JPL : Le marché du transport routier fait face à de nombreux défis avec l'inflation, la hausse des coûts, etc. Quels sont, de votre côté, les principaux enjeux auxquels vous souhaitez faire face à court et moyen terme ?
A. P. : Les enjeux auxquels nous devons faire face sont multiples et variés. Sur le plan des ressources humaines, nous avons mis en place des actions concrètes pour attirer et fidéliser les talents. Notre centre de formation, qui fêtera ses dix ans l'an prochain, joue un rôle clé dans cette stratégie. En 2024, nous avons dispensé 3 500 formations sur trois sites : Trélazé, Cholet et Beaupréau. Ces formations couvrent un large éventail de compétences, allant de la conduite écoresponsable à la gestion logistique avancée.

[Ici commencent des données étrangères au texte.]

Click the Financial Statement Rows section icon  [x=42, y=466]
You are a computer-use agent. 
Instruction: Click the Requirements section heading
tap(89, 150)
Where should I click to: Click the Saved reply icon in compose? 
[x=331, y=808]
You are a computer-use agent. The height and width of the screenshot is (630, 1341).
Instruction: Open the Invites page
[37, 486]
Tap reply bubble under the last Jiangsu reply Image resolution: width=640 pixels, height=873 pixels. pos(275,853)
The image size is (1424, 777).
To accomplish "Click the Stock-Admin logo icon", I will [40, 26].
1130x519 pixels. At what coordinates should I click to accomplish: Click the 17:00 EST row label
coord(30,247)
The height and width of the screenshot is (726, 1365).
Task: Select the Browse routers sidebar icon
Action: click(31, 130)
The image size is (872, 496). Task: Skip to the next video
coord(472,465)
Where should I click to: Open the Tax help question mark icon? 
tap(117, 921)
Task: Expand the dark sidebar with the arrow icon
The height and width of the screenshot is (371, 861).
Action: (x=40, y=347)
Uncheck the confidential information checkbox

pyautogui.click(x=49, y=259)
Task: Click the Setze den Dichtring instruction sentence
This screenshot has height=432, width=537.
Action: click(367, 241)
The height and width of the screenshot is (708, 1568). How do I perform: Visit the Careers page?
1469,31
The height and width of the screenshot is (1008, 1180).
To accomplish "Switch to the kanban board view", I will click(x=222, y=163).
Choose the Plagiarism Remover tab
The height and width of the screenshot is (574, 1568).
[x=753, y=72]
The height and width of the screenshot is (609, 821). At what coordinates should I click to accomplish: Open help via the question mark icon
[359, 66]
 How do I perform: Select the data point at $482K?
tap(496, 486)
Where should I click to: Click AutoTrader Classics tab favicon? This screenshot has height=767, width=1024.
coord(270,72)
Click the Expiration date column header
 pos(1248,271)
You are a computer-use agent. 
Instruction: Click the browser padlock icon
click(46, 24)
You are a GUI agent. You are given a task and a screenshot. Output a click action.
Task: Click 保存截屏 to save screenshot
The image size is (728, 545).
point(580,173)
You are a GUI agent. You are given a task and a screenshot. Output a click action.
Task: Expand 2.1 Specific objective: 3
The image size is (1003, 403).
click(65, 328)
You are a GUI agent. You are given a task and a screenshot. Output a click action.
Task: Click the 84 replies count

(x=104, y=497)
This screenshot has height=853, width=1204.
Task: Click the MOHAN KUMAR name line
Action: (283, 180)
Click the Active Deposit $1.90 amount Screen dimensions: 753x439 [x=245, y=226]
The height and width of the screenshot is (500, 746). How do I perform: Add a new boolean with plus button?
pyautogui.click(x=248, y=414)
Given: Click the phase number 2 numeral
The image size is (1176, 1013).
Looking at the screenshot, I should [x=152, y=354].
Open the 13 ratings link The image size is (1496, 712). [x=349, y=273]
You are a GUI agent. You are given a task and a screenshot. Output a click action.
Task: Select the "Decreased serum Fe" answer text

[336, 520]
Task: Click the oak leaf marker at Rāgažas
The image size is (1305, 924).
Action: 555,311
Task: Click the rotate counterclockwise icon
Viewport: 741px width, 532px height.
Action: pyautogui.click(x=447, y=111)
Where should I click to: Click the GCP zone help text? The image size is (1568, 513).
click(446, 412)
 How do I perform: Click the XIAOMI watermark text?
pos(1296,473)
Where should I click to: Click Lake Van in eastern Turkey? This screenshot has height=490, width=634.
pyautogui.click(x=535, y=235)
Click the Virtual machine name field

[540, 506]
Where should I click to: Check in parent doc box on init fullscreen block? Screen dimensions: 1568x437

Il y a également le défi environnemental. Dans un contexte économique tendu, nous observons que nos clients ont privilégié avant tout des tarifs compétitifs au détriment de solutions énergétiques propres. Malgré tout, nous restons convaincus que la transition énergétique est indispensable pour l'avenir de notre secteur. Nous avons donc mis en place plusieurs initiatives pour réduire notre empreinte carbone. Une partie de notre flotte roule déjà au B100, un biocarburant que nous utilisons de manière cohérente en fonction des possibilités de ravitaillement. Nous avons également investi dans des véhicules fonctionnant au gaz naturel, une solution qui permet de réduire significativement les émissions de CO par rapport aux carburants 2 traditionnels.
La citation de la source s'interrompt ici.